# Exercise details:
Render the material as a numbered list without blank lines, covering everything from the line containing "Image resolution: width=800" down through the line containing "Open the 知识产权 tab".

# Source data:
-- START --
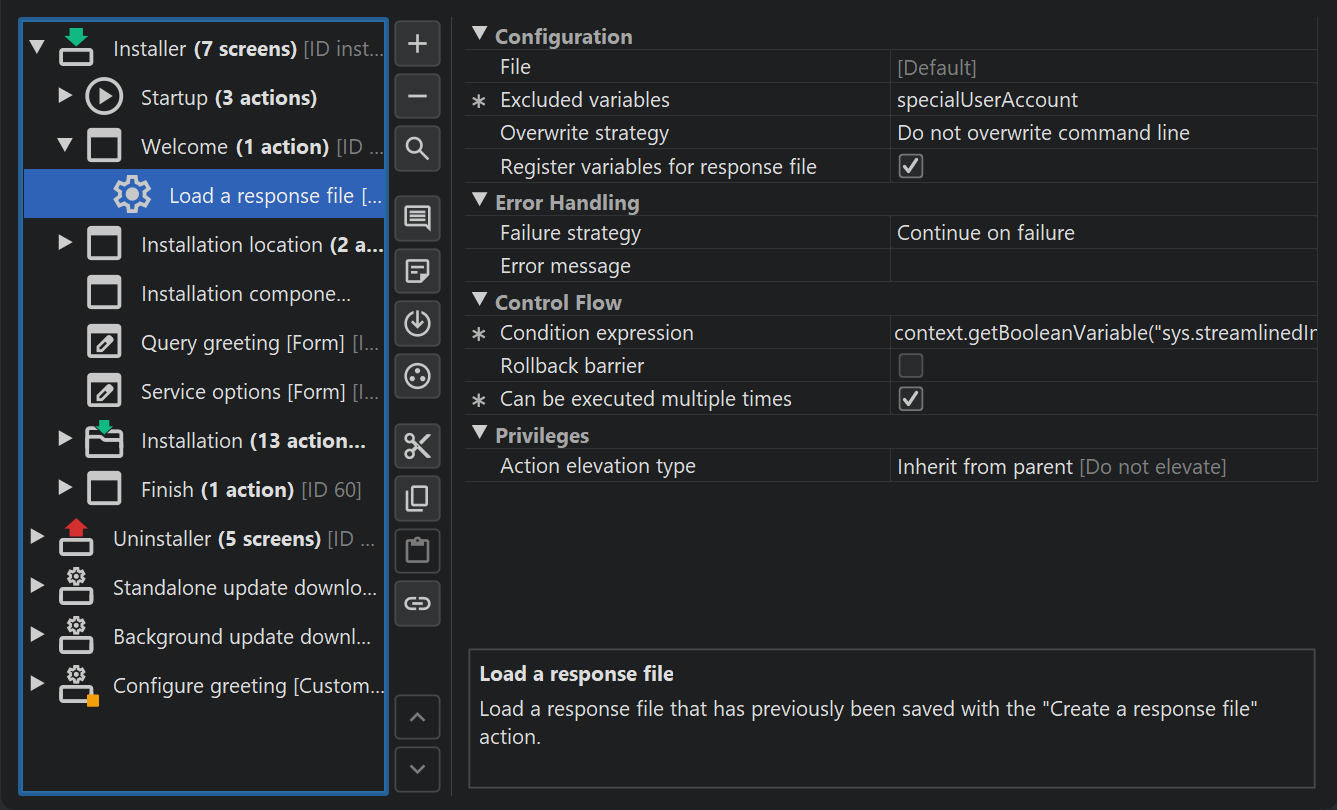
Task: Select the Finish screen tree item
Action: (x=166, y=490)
-- END --
-- START --
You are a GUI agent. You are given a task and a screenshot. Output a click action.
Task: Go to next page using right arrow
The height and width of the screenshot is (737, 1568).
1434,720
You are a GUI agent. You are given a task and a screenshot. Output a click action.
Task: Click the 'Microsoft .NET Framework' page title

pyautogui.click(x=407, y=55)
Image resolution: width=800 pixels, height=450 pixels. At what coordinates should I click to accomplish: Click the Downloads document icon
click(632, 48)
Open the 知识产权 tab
-- END --
# In response:
1. Image resolution: width=800 pixels, height=450 pixels. At what coordinates should I click to accomplish: Click the Downloads document icon
2. click(632, 48)
3. Open the 知识产权 tab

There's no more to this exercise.